Sentiment analysis on reviews using NLTK in Python

Question

I have a csv data file containing column 'notes' with satisfaction answers in Hebrew.

I would like to use Sentiment analysis in order to assign a score for each word or bigrm in the data and receive positive/negative probability using logistic regression.

My code so far:

PYTHONIOENCODING="UTF-8"  
df= pd.read_csv('keep.csv', encoding='utf-8' , usecols=['notes'])

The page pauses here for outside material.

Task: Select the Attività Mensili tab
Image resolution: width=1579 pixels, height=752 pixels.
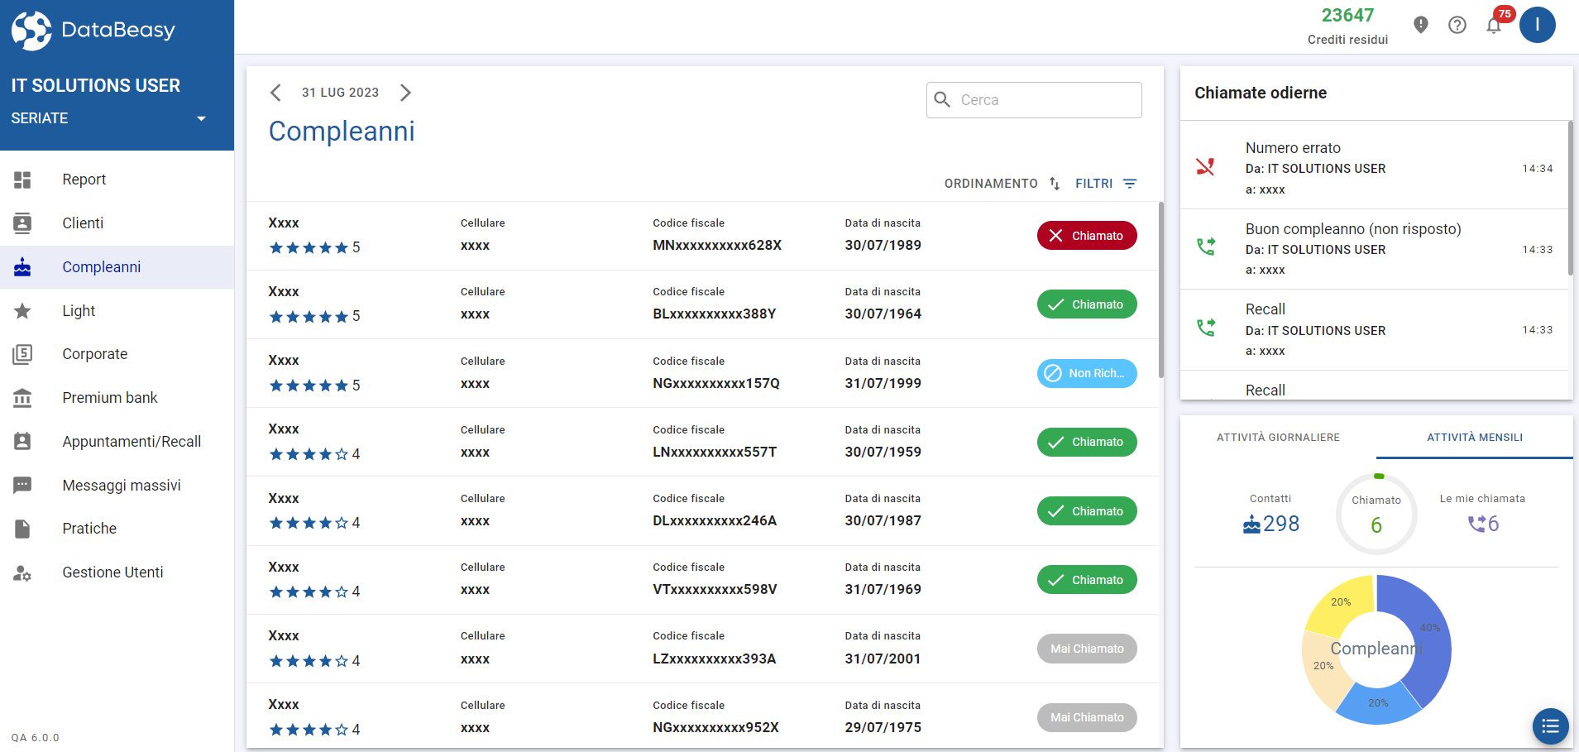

txt = df.notes.str.lower().str.replace(r'\|', ' ').str.cat(sep=' ')
words = nltk.tokenize.word_tokenize(txt)
tokens=[word.lower() for word in words if word.isalpha()]
bigrm = list(nltk.bigrams(tokens))

word_index = {}
current_index = 0
    for token in tokens:
    if token not in word_index:
        word_index[token] = current_index
        current_index += 1

def tokens_to_vector(tokens, label):
    x = np.zeros(len(word_index) + 1) 
    for t in tokens:
        i = word_index[t]
        x[i] += 1
    x = x / x.sum() 
    x[-1] = label
    return x

N= len(word_index)
data = np.zeros((N, len(word_index) + 1))
i = 0
for token in tokens:
xy = tokens_to_vector(tokens, 1)
data[i,:] = xy
i += 1

This loop isn't working. How can I generate the data and then receive positive/negative probabilities for each bigrm?

bugo99iot · Accepted Answer · 2019-08-06 13:20:07Z

1

Is your code snippet correct? You need indent in all for loops.

df= pd.read_csv('keep.csv', encoding='utf-8' , usecols=['notes'])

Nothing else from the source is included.